甘露殿,御榻之上的靖裕帝忽然堕入了极幽深的梦境之。依然还是那个做过无数次的梦攫住了他,梦里的白翩翩依然还是多年前的样,还是那么骄傲还是那么美。已死的人儿是永远不会老去的,青春永驻的她盈盈站在十四年前的桂花树下,对着十四年后满头华发、枯瘦衰老的自己,笑着说道
“三郎,我要走了,我来和你道别……”——
翩翩,你为什么那么傻?你为什么就不明白?咱们刚从外藩来到京师,立足未稳,全无根基。无论是朝堂还是宫闱,处处都是敌人,处处都是战场。朕知道你的苦,知道上官蕊处处和你作对,可是朕何尝不是如此?朕名义上是皇帝,却连一件小事都不能自己决定;朕不过想为亡父追尊一个封号,第二日就有数百人联名的“劝诫”折递上来——朕能忍,难道你就不能忍么?
“三郎,我累了,真的累了……我总是想起以前,想起你我还在北地的时候,我们一起骑马,扬鞭挥洒来去如风——只有你和我两个人。
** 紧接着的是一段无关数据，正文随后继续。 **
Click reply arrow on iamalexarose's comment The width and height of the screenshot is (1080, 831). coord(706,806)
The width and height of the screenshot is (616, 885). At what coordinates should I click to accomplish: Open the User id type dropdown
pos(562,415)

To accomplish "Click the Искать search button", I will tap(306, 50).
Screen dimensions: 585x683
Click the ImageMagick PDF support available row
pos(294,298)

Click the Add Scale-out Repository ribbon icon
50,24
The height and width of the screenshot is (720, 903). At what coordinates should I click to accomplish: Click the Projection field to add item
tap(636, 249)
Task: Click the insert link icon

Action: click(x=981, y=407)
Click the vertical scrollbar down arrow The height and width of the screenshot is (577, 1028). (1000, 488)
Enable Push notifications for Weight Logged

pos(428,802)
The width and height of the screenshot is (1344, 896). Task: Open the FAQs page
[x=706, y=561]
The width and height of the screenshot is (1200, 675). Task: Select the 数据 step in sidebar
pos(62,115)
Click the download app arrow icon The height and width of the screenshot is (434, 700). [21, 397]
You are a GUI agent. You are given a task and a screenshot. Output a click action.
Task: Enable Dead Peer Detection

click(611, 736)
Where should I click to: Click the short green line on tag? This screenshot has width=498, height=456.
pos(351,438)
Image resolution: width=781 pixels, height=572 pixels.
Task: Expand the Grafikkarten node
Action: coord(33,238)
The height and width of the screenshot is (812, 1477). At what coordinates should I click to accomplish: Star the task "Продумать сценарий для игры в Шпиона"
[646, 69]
那时候的天可有多么蓝,我仿佛一闭上眼睛就能看到,我永远忘不了……”——
翩翩,答应朕,留下来,好不好?再等一年,不、半年,等朕的筹谋布置完成,等那些老奸巨滑的家伙们自己落入网,到时候你就是皇后了,我们还和当年一样,扮成布衣夫妻同入同出,你说好不好?你想骑马,朕现在有千里名驹;你想看花灯。朕可以招来全天下最巧手的匠人,你想做什么朕都答应,朕把最好的东西都给你。好不好?三郎,你还不明白么?这里是你的世界。却不是我的……你想做皇帝,我却不想做皇后……这种勾心斗角、如履薄冰地日,到底有什么好?”——
朕是不明白!有了天下,便是有了一切,这有什么不好?如今这种日不会长久的。你再等半年,朕一定还你一个公道。上官蕊今日的后位,上官家从朕身上得到地一切好处,他日定将十倍、百倍偿还——朕的东西,谁都夺不走!翩翩,朕把一切都给你,你为什么还是不肯对朕笑一下?依然还要离朕而去?难道当日那些海誓山盟,你全都忘记了吗?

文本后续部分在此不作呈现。